Sharp lessons must be drawn from the sabotage of previous struggles by the SEA. In 2018, the SEA helped state union officials shut down a growing strike wave of teachers across Washington state by agreeing to a deal and sending teachers back for first week of school before they even had a chance to vote on it. The sellout deal denied health care to substitute teachers, maintained high student-to-teacher, student-to-counselor and student-to-nurse ratios and kept office staff and paraeducators on poverty-level wages.

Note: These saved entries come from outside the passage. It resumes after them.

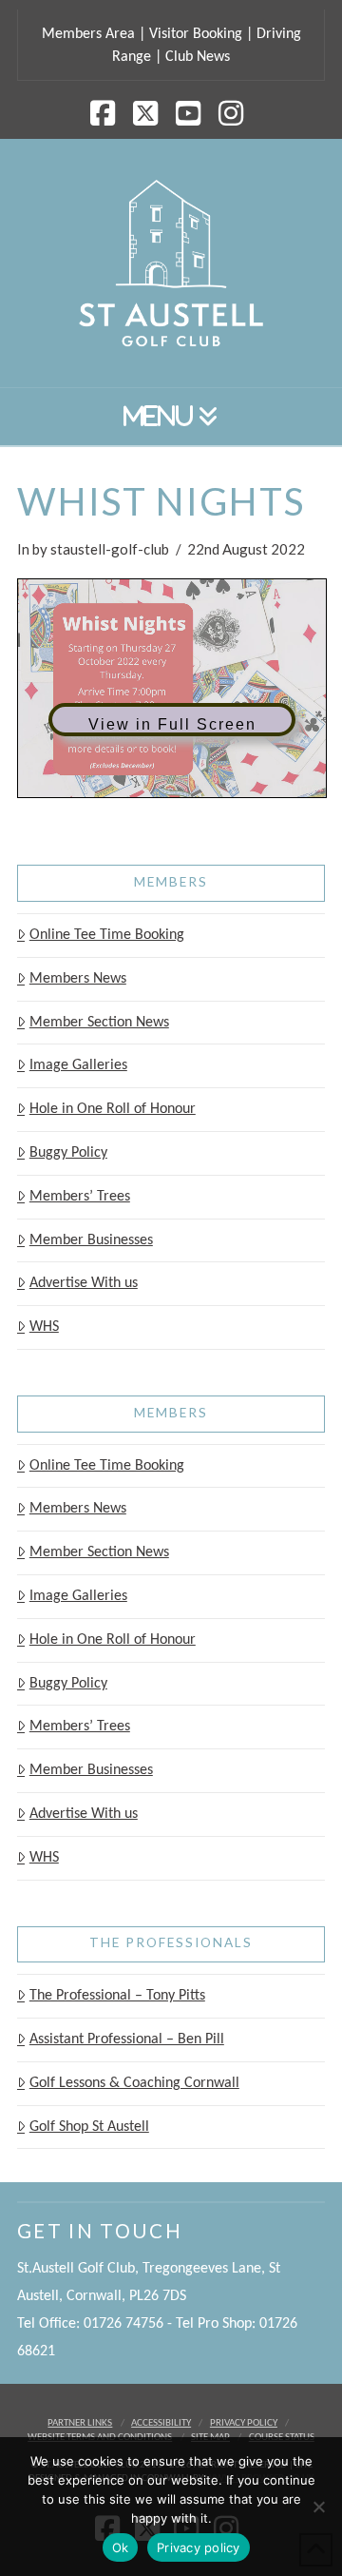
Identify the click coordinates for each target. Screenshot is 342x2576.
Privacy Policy (243, 2423)
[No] (318, 2506)
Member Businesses (91, 1240)
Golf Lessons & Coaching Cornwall (134, 2083)
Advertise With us (83, 1283)
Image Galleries (78, 1065)
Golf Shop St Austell (89, 2127)
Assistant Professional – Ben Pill (126, 2039)
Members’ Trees (79, 1196)
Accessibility (161, 2423)
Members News (77, 978)
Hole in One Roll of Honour (112, 1109)
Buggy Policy (68, 1153)
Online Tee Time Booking (106, 935)
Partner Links (80, 2423)
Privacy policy (198, 2547)
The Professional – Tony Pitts (117, 1995)
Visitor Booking (195, 34)
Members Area (88, 34)
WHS (44, 1327)
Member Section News (99, 1022)
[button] (171, 417)
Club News (197, 57)
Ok (120, 2547)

SEA officials also helped city and state Democrats reopen schools last year, falsely claimed it was possible to open “safely” so long as “mitigation measures” were in place. At the same time, social distancing and ventilation measures were dropped, as were widespread testing and contact tracing.

When Cleveland High School principal Catherine Brown attempted to alert teachers and families of a major change made to contact tracing procedures in the school, the SEA said nothing when the district sought to remove her from her position.

To prevent a similar sellout, Seattle educators should join the growing national and international network of rank-and-file committee to launch a common fight in Seattle, Kent, Tacoma and across the state and beyond.

The Biden administration has found endless resources for its reckless proxy war against Russia in Ukraine and to prop up the stock market even as the vast majority of schools lack sufficient ventilation, and districts across the country predict severe budget shortfalls after one-time federal funding runs out. The development of a powerful strike movement by educators must be combined with a political struggle against both big business parties and the fight for a vast redistribution of society’s resources to provide high-quality public education for all.